[Dataset records]
───
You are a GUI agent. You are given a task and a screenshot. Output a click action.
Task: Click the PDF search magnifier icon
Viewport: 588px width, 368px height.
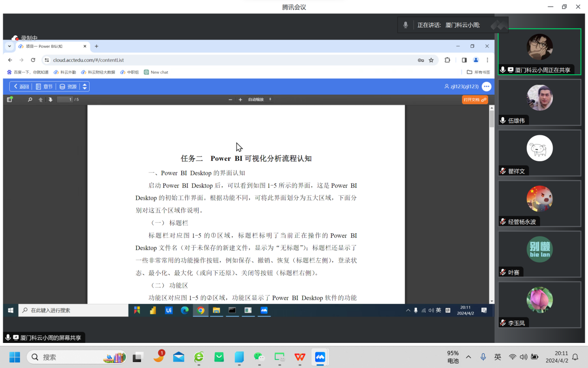click(x=30, y=99)
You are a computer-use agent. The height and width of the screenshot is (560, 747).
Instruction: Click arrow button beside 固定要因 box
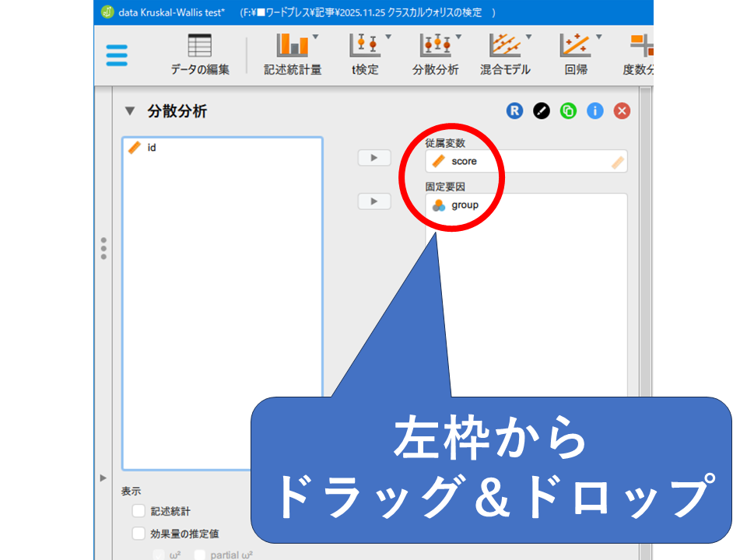374,201
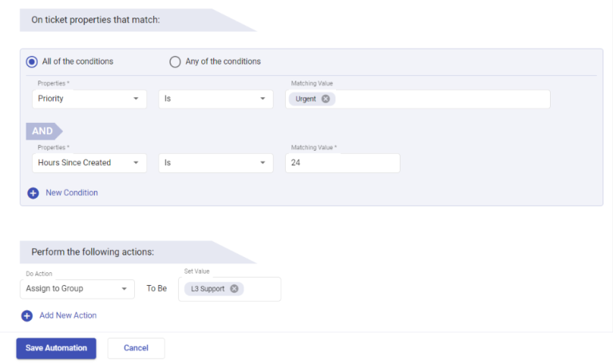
───
▸ **WORK TO COMPLETE**
Reproduce the entries above exactly, without images.

▸ **ANSWER TO THE EXERCISE**
You are a GUI agent. You are given a task and a screenshot. Output a click action.
Task: Click the PDF search magnifier icon
Viewport: 588px width, 368px height.
click(x=30, y=99)
You are a computer-use agent. The height and width of the screenshot is (560, 747).
Instruction: Click arrow button beside 固定要因 box
374,201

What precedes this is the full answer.